Vídeo mostra corpos enfileirados em frente a necrotério no Irã após repressão
Imagens veiculadas pela Deutsche Welle no domingo (11) mostram dezenas de corpos alinhados diante de um necrotério na capital iraniana, Teerã, resultado da repressão aos protestos no país.
De acordo com a ONG Human Rights Activists News Agency, que é contrária ao regime dos aiatolás e opera a partir dos Estados Unidos, entre os mortos estão centenas de manifestantes e algumas dezenas de membros das forças de segurança.
Os protestos foram motivados pela situação econômica precária do Irã e acontecem em centenas de cidades. Em resposta, o regime dos aiatolás bloqueou o acesso à internet e telefonia.
Diversas organizações de direitos humanos monitoram as manifestações e relatam um aumento no número de vítimas, que pode ser maior do que o divulgado oficialmente.
Fotos nas redes sociais mostram corpos do lado externo do Centro Médico Forense de Kahrizak, em Teerã.
Recentemente, grupos começaram a denunciar um “massacre” contra os participantes dos protestos, enquanto a polícia do regime de Khamenei afirmou ter “escalado” sua resposta.
O governo iraniano não divulga regularmente os números oficiais da repressão e acusa os Estados Unidos e Israel de infiltrações nos protestos, responsabilizando-os pelas mortes.

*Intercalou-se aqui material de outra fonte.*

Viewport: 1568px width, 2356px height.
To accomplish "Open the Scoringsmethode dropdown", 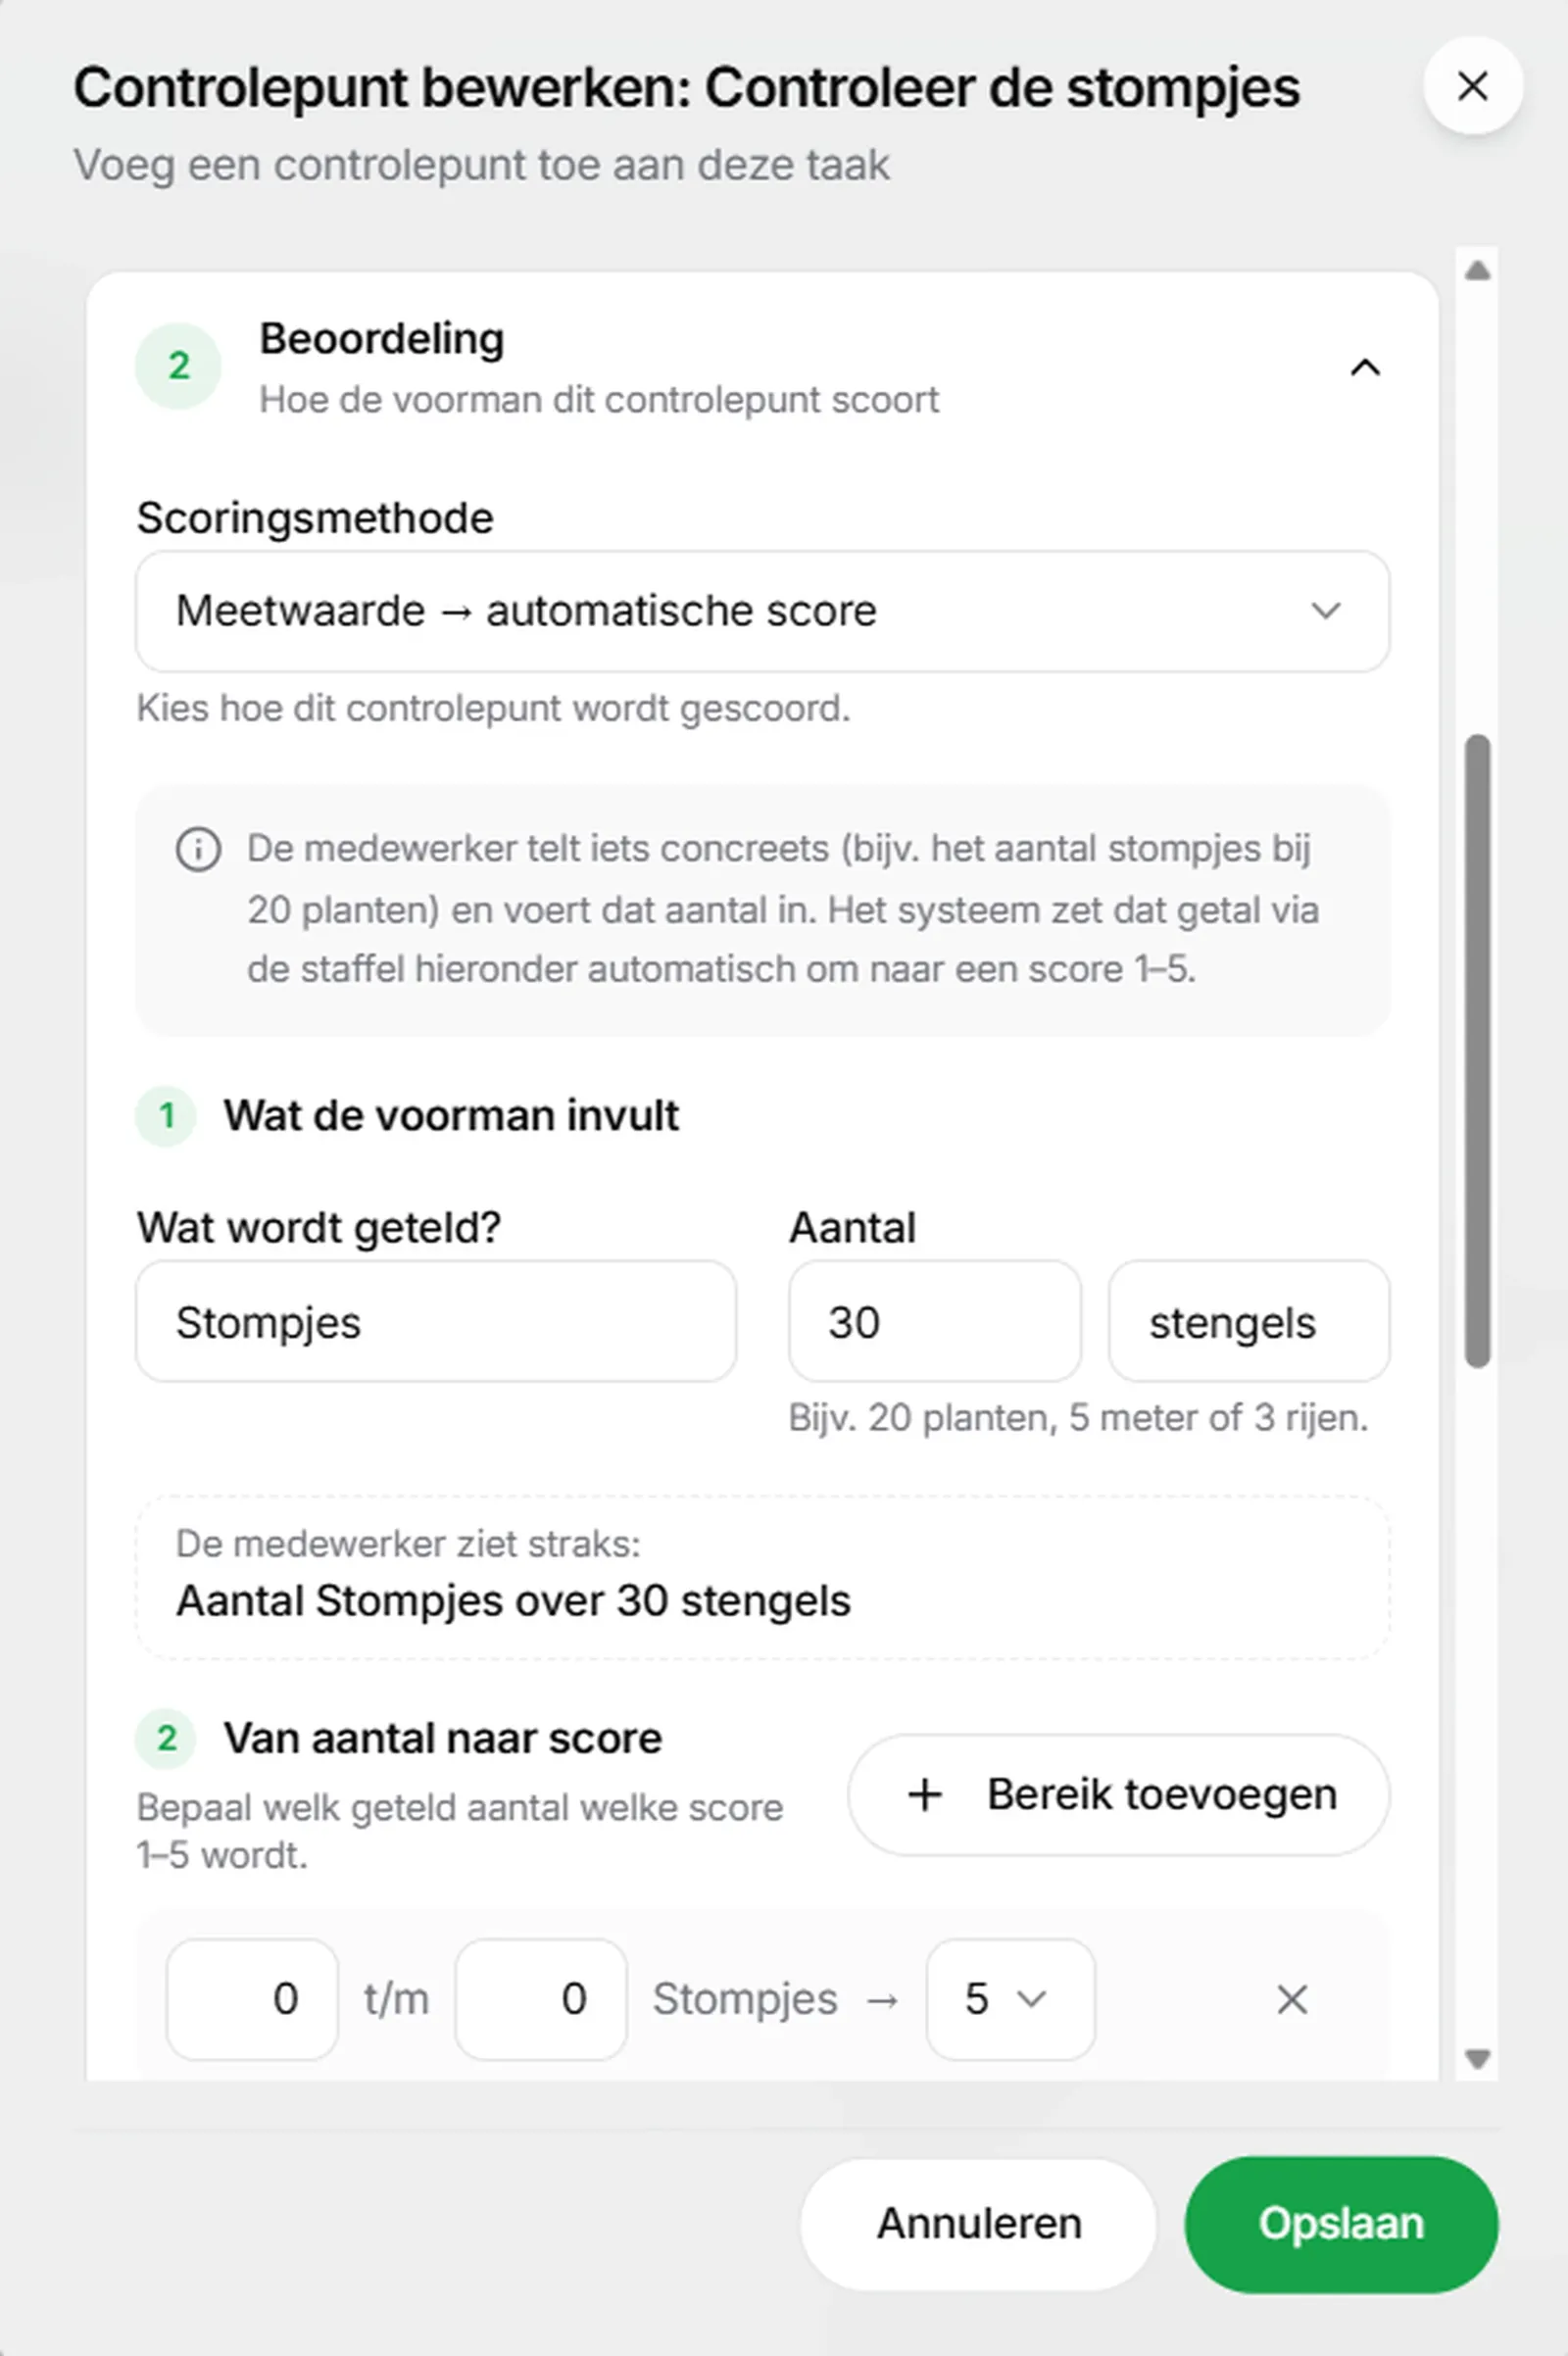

O chefe da polícia, Ahmad-Reza Radan, declarou domingo que as forças de segurança elevaram o nível de confronto.
O chanceler iraniano, Abbas Araqchi, declarou que os protestos se tornaram mais violentos após ameaças de intervenção feitas pelo então presidente americano, Donald Trump. Segundo a mídia dos EUA, Trump avalia ações militares contra o Irã e se disse “pronto para ajudar os manifestantes”.
Trump também mencionou que o governo iraniano procurou negociar um acordo para seu programa nuclear.
O governo Trump teria discutido com o premiê israelense, Benjamin Netanyahu, sobre possível intervenção em Teerã. A Guarda Revolucionária do Irã afirmou que garantir a segurança nacional é um ponto inegociável.